You know what they say about fundamentals: learn them first, and you’ll remember them forever. The same holds true for CNC programming. Even as new manufacturing technologies unfold, the fundamentals for how parts are machined with a CNC program will stay with you forever.


In this article, we’ll be talking about the core component of every CNC program – G-code.


G-Code at a Glance


Manufacturers all around the world use CNC programming to control a machine’s tools to produce parts. At the heart of this automated manufacturing process is a set of instructions that tells a CNC machine where – and how – to move. These instructions are called G-Code.



G-code was first established in the 1960s by the Electronics Industry Association (EIA). While the official language was documented as RS-274D, you’ll hear everyone refer to it as G-code. Why? Many of the words, or individual pieces of code, that make up this machine-based language start with the letter G.


While G-code is supposed to be a universal standard, you’ll find that many CNC machine companies have developed their own unique flavor.
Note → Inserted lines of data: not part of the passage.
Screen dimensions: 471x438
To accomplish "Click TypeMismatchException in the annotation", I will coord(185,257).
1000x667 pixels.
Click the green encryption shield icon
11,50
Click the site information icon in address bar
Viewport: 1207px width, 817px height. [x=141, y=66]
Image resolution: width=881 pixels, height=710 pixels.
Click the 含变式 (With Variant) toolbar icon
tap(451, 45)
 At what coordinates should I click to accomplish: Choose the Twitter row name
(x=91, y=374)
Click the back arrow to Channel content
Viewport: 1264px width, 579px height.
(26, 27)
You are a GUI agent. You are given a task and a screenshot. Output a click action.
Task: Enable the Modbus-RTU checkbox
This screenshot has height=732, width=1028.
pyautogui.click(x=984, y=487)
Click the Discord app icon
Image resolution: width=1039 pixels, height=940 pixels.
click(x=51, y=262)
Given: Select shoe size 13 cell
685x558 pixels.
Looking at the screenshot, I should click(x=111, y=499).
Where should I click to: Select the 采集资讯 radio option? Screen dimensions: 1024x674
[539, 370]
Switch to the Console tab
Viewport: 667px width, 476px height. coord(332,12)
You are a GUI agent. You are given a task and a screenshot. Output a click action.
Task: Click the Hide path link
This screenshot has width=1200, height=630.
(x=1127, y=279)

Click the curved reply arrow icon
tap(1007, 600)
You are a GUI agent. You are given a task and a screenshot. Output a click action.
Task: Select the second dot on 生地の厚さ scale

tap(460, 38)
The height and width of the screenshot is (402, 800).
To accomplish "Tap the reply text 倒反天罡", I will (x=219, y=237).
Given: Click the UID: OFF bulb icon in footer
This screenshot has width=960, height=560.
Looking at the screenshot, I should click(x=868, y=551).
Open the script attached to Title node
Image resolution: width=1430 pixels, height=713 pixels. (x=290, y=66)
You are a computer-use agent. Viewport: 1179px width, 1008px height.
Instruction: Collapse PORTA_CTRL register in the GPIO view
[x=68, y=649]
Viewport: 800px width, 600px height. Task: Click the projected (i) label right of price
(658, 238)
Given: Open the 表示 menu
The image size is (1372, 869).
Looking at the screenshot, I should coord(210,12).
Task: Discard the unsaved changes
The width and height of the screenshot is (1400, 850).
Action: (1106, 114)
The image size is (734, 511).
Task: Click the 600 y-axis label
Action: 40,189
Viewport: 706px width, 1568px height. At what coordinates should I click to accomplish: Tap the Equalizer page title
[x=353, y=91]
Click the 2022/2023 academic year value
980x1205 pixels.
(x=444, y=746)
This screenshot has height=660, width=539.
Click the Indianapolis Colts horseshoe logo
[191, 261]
We’re all be eating ice cream at the end of the day, but a Haas might be strawberry and a Tormach chocolate. Because of this difference in G-code flavors, it’s imperative to understand how your own machine uses G-code.


Why the difference in G-code flavors? It really comes down to the capabilities of each machine. Take one machine that can process a coordinate system rotation based on probe inputs. You’ll need a set of G-code commands that can enable or disable this rotation. Another machine without this adjustment capability won’t require that G-code.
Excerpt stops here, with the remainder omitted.